TASK STATEMENT: Copy the stretch from the line containing "This screenshot has width=800, height=853." through the line containing "I will coord(339,833).", swapping "Choose" for "Select" and leaving everything else unchanged.

EXERCISE MATERIALS:
· · · ·

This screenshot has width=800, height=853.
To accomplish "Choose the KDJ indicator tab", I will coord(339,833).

· · · ·

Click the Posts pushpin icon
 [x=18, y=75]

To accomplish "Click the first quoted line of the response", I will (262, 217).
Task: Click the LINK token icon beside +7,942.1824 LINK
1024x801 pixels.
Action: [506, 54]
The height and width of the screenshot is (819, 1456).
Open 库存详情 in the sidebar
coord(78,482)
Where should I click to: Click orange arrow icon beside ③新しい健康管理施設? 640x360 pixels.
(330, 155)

· · · ·

CORRECT OUTPUT:
This screenshot has width=800, height=853.
To accomplish "Select the KDJ indicator tab", I will coord(339,833).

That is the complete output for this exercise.